◆ **Exercise prompt**
Of all the lines below, output only those starting at the one with "You are a GUI" and ending at the one with "269x247 pixels.", both ends included, exactly as written.

◆ **Data shown**
▬▬▬▬▬▬▬▬▬▬
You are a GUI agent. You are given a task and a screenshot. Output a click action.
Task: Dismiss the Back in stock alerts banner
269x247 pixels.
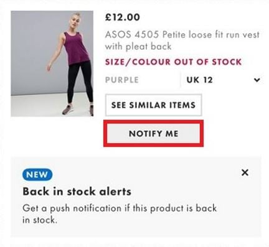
▬▬▬▬▬▬▬▬▬▬
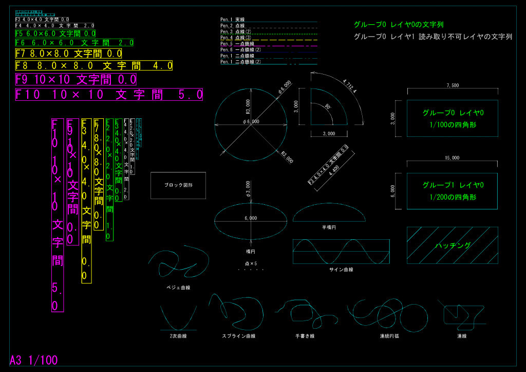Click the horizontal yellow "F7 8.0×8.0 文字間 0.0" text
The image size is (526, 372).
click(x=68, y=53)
▬▬▬▬▬▬▬▬▬▬
◆ **Response box**
You are a GUI agent. You are given a task and a screenshot. Output a click action.
Task: Dismiss the Back in stock alerts banner
269x247 pixels.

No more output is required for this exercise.